• What is required:
Return, exactly and in full, the lines of the records below starting at the one with "has height=257, width=512." and ending at the one with "Given: Click location pin under Jakarta", and no other lines.

• Data:
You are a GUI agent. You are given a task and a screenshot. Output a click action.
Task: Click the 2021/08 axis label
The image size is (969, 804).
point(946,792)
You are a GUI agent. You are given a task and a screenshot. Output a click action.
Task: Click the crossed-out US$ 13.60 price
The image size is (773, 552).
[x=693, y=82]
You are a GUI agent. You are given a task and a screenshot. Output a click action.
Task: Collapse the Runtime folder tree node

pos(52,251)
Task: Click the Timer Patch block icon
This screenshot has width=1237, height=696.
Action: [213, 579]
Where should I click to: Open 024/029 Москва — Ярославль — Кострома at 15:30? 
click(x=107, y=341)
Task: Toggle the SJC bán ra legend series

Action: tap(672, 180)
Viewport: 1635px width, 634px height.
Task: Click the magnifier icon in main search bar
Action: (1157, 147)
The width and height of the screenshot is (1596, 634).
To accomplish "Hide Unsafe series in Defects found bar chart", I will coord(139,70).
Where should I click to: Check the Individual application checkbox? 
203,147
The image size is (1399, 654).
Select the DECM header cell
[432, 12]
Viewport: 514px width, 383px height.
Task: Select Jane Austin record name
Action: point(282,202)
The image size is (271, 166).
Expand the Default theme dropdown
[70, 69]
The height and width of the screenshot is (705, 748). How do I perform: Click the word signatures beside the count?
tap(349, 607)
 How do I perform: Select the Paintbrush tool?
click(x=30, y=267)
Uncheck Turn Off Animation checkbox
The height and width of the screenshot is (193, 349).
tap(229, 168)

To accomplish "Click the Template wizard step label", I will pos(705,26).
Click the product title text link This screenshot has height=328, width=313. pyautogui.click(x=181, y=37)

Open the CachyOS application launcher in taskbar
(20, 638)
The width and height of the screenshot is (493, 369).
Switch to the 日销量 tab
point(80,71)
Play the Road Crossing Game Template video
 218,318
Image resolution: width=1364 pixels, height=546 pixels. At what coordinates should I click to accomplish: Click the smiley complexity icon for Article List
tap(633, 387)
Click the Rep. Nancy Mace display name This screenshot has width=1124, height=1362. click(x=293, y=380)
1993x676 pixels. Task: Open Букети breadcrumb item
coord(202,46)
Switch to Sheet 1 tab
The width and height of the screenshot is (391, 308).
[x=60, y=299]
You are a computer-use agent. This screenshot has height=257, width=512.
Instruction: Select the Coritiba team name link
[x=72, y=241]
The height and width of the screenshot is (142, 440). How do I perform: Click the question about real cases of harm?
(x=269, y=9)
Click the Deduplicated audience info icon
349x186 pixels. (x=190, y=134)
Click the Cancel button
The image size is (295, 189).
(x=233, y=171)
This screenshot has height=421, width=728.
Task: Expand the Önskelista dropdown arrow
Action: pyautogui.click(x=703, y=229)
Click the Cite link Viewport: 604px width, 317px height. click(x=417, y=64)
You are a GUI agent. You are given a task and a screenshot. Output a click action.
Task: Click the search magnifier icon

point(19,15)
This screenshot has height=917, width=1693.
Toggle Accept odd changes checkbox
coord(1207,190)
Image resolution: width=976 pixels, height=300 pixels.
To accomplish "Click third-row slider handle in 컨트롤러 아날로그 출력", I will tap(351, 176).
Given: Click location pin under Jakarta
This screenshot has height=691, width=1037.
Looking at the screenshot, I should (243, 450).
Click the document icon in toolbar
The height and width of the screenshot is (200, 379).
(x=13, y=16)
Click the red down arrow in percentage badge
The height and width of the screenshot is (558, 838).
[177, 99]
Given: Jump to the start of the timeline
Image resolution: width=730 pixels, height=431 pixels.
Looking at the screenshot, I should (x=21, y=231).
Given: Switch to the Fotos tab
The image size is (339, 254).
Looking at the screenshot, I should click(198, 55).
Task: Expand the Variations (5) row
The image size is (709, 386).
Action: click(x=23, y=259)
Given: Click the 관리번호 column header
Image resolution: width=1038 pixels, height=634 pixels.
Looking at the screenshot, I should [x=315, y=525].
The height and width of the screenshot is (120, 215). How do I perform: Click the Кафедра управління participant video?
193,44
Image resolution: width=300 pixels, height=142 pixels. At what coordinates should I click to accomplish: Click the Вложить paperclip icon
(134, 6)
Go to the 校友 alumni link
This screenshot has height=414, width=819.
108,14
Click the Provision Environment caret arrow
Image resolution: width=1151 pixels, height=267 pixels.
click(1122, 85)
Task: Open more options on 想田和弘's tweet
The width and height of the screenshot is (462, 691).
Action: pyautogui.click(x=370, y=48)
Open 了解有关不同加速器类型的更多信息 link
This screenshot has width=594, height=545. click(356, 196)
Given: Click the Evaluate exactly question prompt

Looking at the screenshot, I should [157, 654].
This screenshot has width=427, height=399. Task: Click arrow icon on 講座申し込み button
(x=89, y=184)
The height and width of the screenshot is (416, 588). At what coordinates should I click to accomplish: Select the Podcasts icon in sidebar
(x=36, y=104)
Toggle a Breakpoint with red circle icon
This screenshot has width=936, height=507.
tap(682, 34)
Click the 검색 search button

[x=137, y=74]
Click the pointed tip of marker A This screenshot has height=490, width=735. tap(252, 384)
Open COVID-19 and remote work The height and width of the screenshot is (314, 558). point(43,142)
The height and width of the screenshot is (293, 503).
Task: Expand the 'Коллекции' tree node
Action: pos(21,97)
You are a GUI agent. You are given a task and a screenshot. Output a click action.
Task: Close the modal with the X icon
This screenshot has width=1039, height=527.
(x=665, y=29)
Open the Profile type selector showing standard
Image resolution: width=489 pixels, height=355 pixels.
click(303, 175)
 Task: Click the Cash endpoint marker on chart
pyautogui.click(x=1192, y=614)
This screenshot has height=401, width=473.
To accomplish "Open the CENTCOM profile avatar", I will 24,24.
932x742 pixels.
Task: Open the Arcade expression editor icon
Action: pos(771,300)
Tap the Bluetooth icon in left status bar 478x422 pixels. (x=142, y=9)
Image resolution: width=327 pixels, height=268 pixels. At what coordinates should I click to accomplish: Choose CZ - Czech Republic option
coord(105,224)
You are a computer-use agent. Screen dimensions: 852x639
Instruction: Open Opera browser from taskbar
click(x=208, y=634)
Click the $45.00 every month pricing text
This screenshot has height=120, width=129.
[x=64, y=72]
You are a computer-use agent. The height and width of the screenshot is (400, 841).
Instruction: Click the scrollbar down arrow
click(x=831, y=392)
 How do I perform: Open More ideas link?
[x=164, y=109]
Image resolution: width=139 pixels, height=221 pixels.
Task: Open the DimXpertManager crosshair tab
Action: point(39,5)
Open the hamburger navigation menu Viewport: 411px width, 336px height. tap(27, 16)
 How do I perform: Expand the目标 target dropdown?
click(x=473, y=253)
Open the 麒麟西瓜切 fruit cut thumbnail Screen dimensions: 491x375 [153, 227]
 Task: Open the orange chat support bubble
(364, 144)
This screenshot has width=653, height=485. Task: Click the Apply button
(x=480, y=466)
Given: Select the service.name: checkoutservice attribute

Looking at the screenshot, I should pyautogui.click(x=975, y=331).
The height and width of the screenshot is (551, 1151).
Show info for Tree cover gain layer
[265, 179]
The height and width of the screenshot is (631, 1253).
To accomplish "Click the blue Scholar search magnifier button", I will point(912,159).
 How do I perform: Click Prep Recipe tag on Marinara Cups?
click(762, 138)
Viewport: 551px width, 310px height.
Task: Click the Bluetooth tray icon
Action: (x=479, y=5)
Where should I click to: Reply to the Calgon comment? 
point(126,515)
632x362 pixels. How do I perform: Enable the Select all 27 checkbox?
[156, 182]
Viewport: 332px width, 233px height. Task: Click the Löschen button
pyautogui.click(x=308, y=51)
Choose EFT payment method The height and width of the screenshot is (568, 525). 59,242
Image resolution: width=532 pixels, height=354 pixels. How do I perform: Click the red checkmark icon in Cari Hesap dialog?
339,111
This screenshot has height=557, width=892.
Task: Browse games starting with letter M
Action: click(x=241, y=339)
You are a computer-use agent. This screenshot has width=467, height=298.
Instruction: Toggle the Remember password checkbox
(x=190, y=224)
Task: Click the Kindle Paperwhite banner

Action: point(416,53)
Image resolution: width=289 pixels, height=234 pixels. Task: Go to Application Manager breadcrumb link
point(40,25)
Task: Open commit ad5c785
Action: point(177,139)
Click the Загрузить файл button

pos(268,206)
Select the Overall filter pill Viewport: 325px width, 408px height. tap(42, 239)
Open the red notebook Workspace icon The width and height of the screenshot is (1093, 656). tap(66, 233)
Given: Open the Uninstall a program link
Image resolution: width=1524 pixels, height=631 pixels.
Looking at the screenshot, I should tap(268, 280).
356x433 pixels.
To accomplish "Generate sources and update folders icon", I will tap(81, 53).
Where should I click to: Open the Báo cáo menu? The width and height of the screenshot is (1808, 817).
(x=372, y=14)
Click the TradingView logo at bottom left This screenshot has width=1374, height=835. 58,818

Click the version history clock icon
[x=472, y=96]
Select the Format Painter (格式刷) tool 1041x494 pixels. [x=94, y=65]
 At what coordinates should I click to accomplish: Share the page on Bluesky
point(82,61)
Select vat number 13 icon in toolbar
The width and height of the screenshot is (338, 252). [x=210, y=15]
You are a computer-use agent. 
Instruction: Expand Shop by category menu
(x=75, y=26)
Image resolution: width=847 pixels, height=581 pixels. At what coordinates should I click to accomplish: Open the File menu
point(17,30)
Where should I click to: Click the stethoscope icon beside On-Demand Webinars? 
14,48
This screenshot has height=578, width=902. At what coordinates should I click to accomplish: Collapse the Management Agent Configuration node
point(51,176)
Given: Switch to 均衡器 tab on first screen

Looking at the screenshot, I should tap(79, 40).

• Response:
You are a computer-use agent. This screenshot has height=257, width=512.
Instruction: Select the Coritiba team name link
[x=72, y=241]
The height and width of the screenshot is (142, 440). How do I perform: Click the question about real cases of harm?
(x=269, y=9)
Click the Deduplicated audience info icon
349x186 pixels. (x=190, y=134)
Click the Cancel button
The image size is (295, 189).
(x=233, y=171)
This screenshot has height=421, width=728.
Task: Expand the Önskelista dropdown arrow
Action: pyautogui.click(x=703, y=229)
Click the Cite link Viewport: 604px width, 317px height. click(x=417, y=64)
You are a GUI agent. You are given a task and a screenshot. Output a click action.
Task: Click the search magnifier icon

point(19,15)
This screenshot has height=917, width=1693.
Toggle Accept odd changes checkbox
coord(1207,190)
Image resolution: width=976 pixels, height=300 pixels.
To accomplish "Click third-row slider handle in 컨트롤러 아날로그 출력", I will tap(351, 176).
Given: Click location pin under Jakarta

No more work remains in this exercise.